## EXERCISE AIM
Output all entries exactly; images excluded.

THE DATA: Begin

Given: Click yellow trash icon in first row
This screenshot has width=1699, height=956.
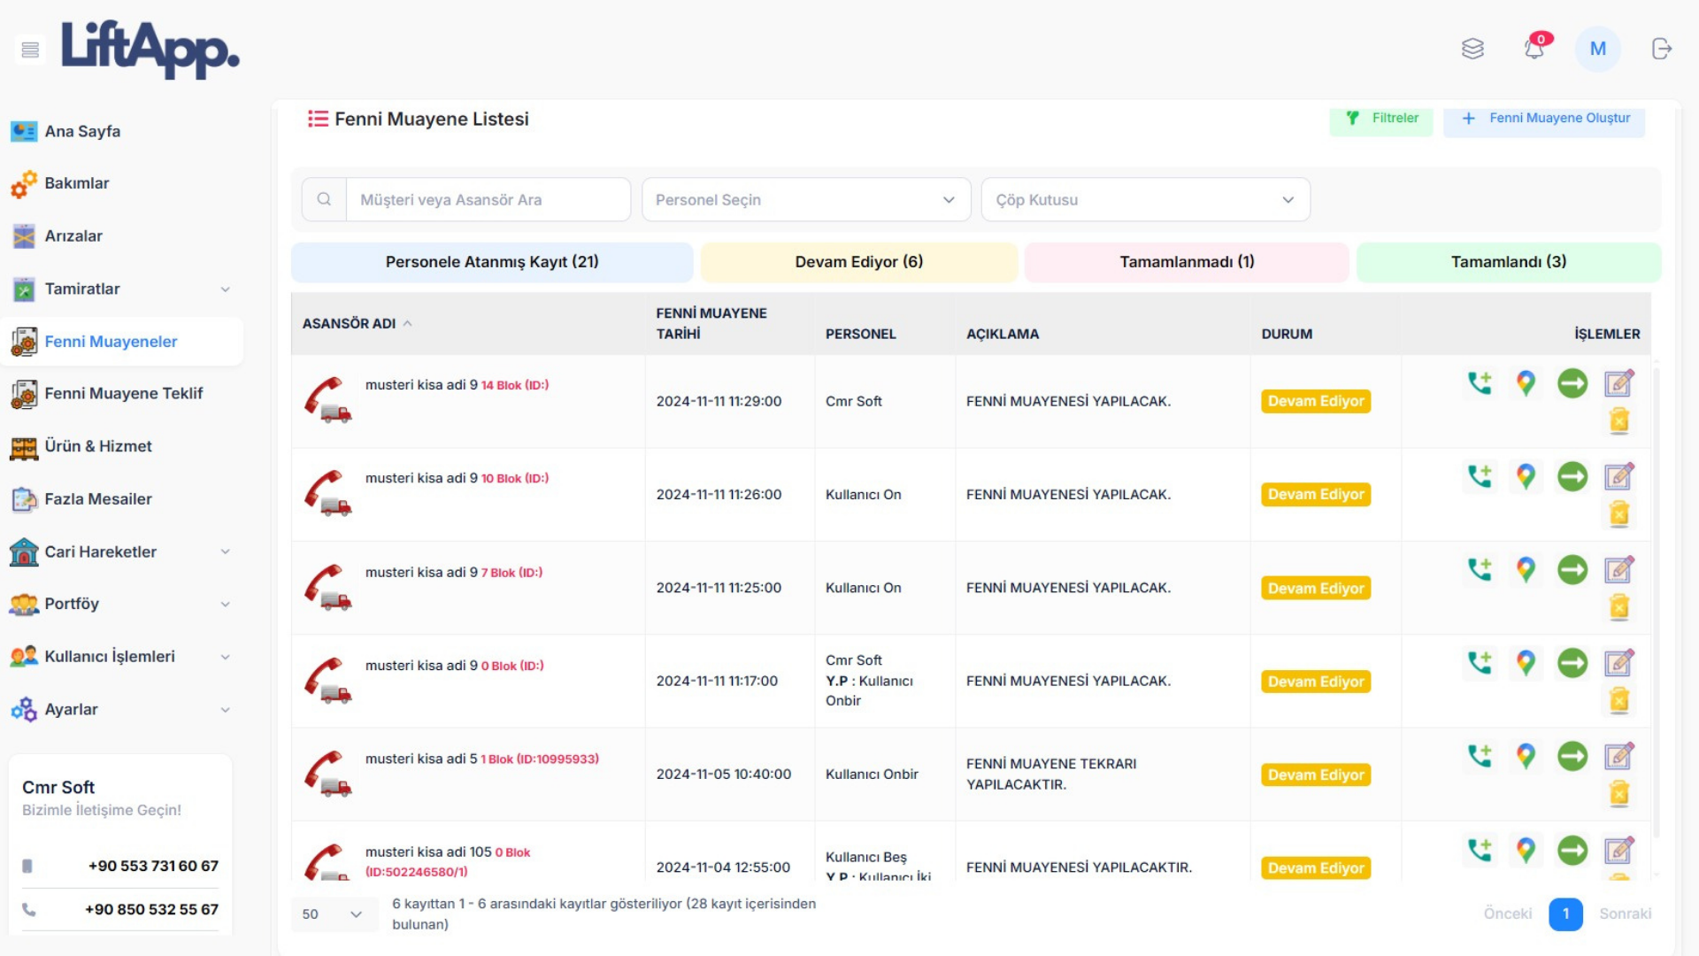Looking at the screenshot, I should [1618, 421].
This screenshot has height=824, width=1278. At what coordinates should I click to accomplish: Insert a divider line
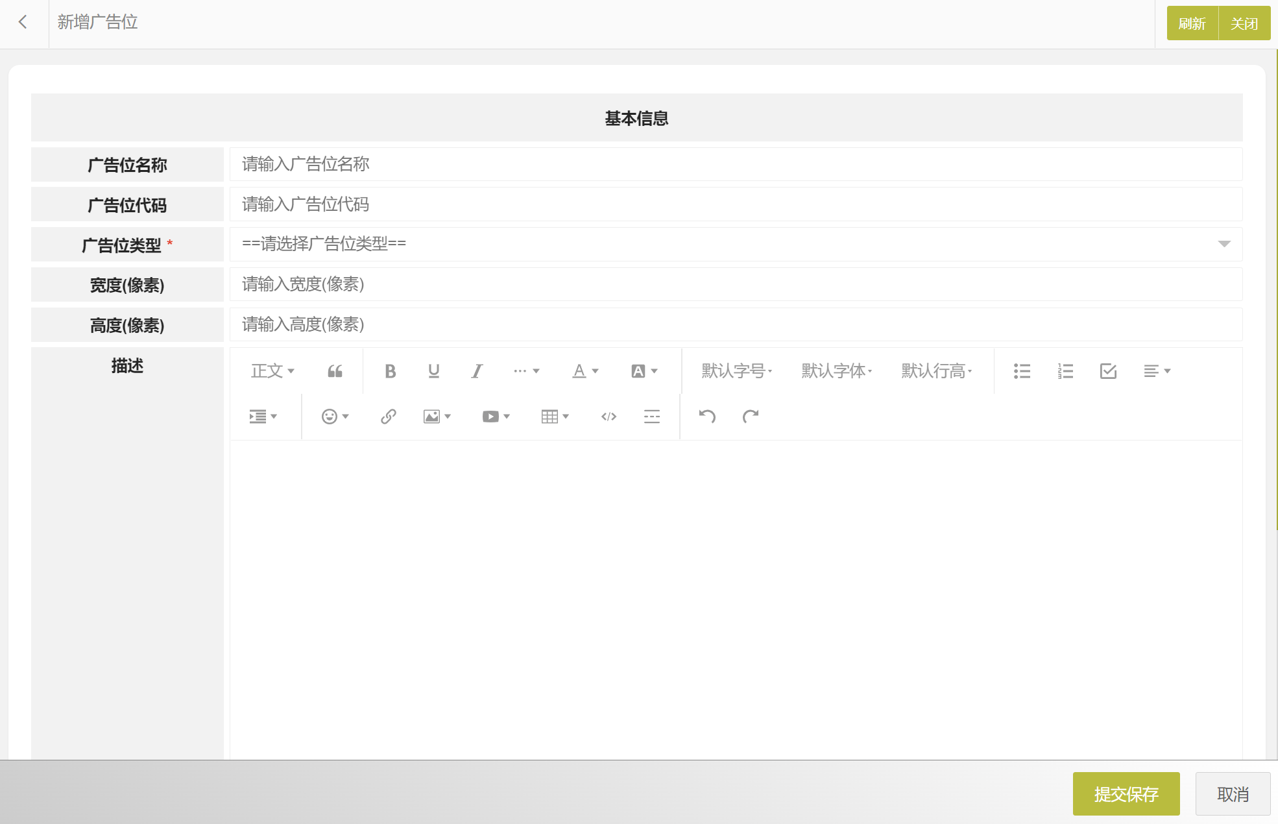click(651, 417)
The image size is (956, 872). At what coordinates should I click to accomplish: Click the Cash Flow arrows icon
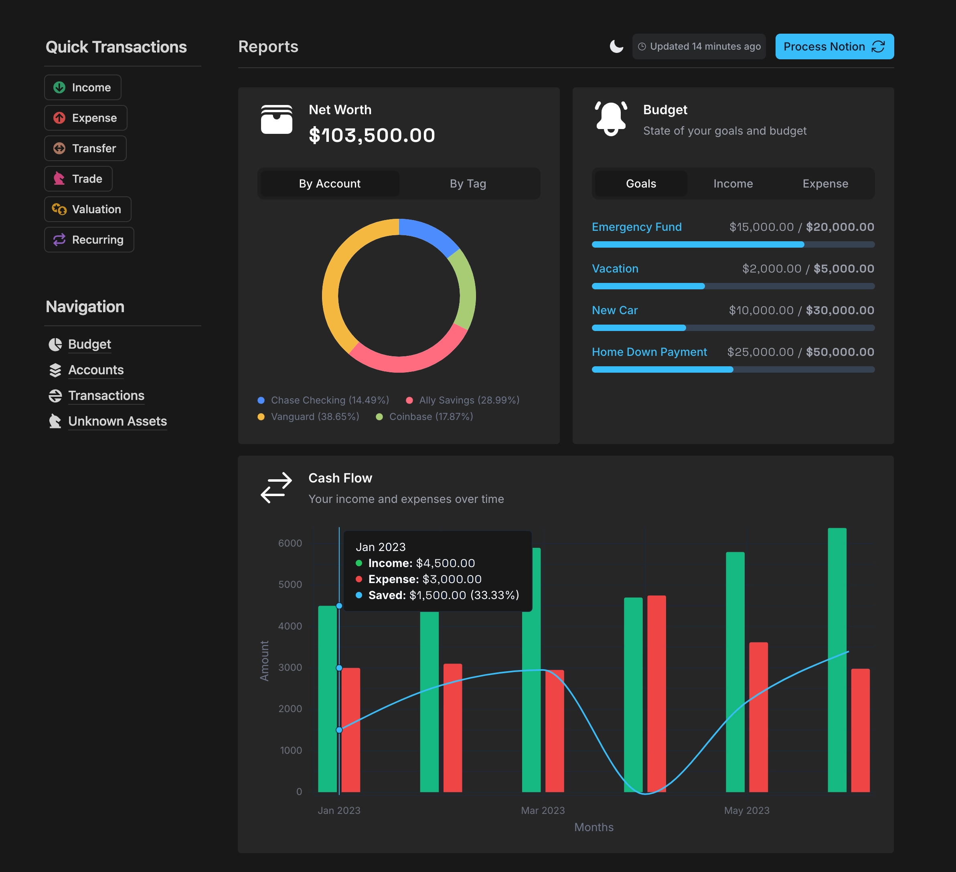276,487
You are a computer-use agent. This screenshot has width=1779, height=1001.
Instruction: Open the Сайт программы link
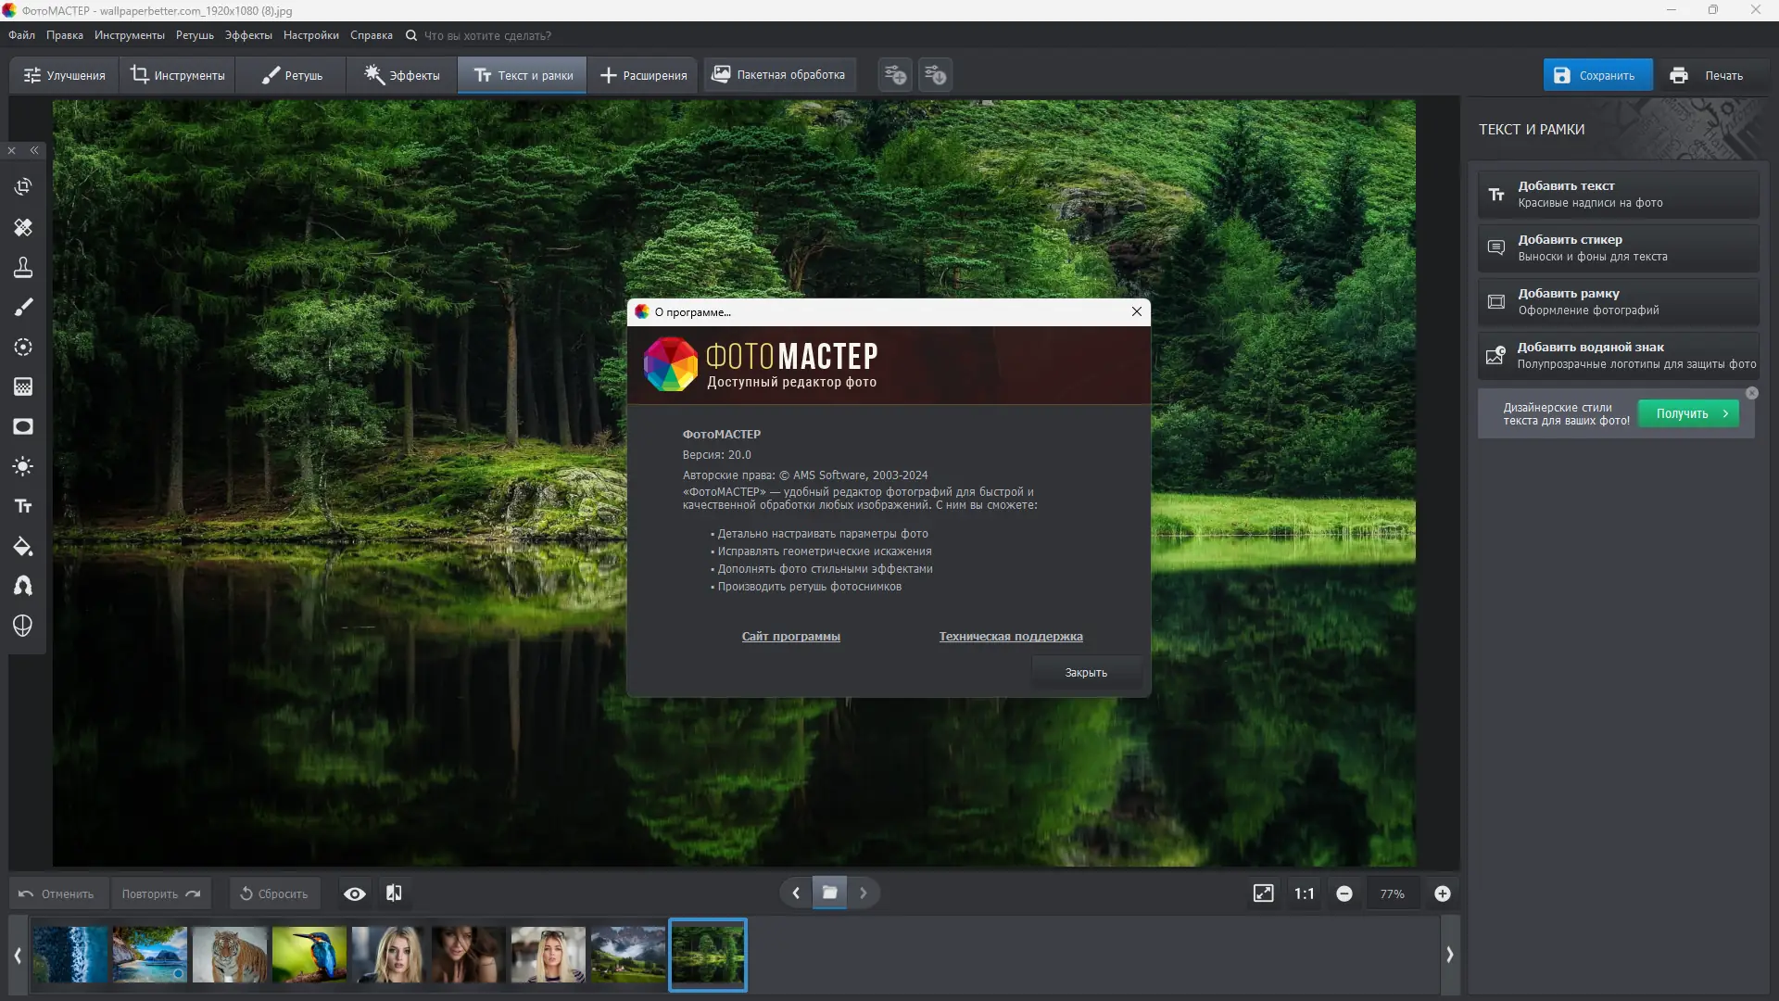790,637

THE DATA: End

## EXERCISE ANSWER
Given: Click yellow trash icon in first row
This screenshot has width=1699, height=956.
Looking at the screenshot, I should [1618, 421].
This screenshot has height=824, width=1278. At what coordinates should I click to accomplish: Insert a divider line
click(651, 417)
The image size is (956, 872). At what coordinates should I click to accomplish: Click the Cash Flow arrows icon
276,487
You are a computer-use agent. This screenshot has width=1779, height=1001.
Instruction: Open the Сайт программы link
790,637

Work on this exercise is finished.